(Collected data entries)
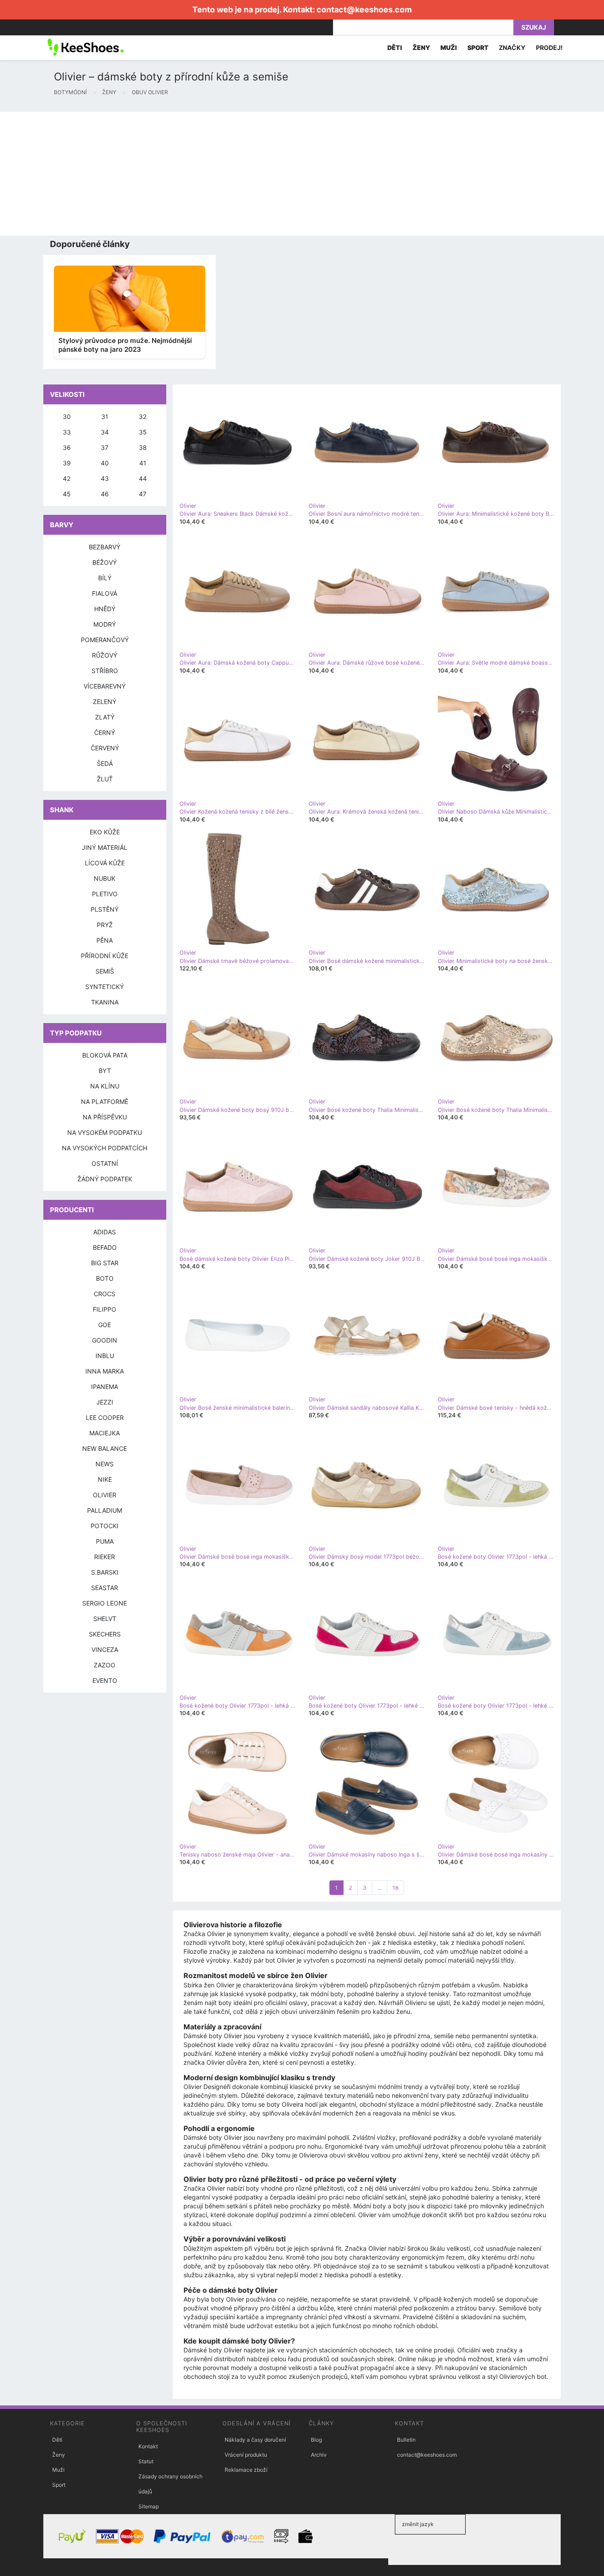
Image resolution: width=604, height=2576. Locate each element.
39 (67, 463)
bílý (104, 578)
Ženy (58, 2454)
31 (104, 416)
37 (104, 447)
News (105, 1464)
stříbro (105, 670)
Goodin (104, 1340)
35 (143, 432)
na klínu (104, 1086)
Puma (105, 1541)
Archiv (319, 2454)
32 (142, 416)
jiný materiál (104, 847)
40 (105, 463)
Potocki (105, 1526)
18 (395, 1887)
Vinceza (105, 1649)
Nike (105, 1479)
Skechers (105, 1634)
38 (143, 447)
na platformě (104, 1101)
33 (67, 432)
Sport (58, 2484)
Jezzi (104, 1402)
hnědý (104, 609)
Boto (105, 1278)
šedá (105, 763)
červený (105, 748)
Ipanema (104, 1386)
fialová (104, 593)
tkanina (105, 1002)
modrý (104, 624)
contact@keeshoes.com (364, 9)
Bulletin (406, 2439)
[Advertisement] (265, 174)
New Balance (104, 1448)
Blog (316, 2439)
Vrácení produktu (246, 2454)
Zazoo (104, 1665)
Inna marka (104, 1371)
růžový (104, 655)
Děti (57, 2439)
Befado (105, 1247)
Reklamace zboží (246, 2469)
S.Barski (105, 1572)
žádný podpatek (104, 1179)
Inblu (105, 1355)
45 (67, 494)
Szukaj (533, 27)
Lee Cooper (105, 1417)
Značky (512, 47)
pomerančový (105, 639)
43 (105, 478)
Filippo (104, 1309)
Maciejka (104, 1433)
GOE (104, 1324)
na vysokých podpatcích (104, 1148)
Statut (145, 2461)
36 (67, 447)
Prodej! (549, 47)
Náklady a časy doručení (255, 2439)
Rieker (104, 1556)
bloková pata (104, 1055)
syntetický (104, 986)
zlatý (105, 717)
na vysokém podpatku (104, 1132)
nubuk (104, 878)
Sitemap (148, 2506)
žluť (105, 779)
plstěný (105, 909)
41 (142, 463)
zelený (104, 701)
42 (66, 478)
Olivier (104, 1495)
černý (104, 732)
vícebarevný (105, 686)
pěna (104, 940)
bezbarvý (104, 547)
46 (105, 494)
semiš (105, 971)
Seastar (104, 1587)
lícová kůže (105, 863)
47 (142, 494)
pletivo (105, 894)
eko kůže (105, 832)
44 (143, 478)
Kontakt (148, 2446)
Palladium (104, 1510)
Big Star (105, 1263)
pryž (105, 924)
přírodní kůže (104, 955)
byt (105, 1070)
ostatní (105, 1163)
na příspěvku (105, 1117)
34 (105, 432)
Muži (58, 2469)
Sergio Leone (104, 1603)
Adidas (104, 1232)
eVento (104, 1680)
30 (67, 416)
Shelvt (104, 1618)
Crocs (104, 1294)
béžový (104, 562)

Task to complete:
Retype only this portion of the data above: the line containing "fialová (104, 593)", the line containing "Značky (512, 47)", and all lines between them, exactly.

Answer space:
fialová (104, 593)
tkanina (105, 1002)
modrý (104, 624)
contact@keeshoes.com (364, 9)
Bulletin (406, 2439)
[Advertisement] (265, 174)
New Balance (104, 1448)
Blog (316, 2439)
Vrácení produktu (246, 2454)
Zazoo (104, 1665)
Inna marka (104, 1371)
růžový (104, 655)
Děti (57, 2439)
Befado (105, 1247)
Reklamace zboží (246, 2469)
S.Barski (105, 1572)
žádný podpatek (104, 1179)
Inblu (105, 1355)
45 (67, 494)
Szukaj (533, 27)
Lee Cooper (105, 1417)
Značky (512, 47)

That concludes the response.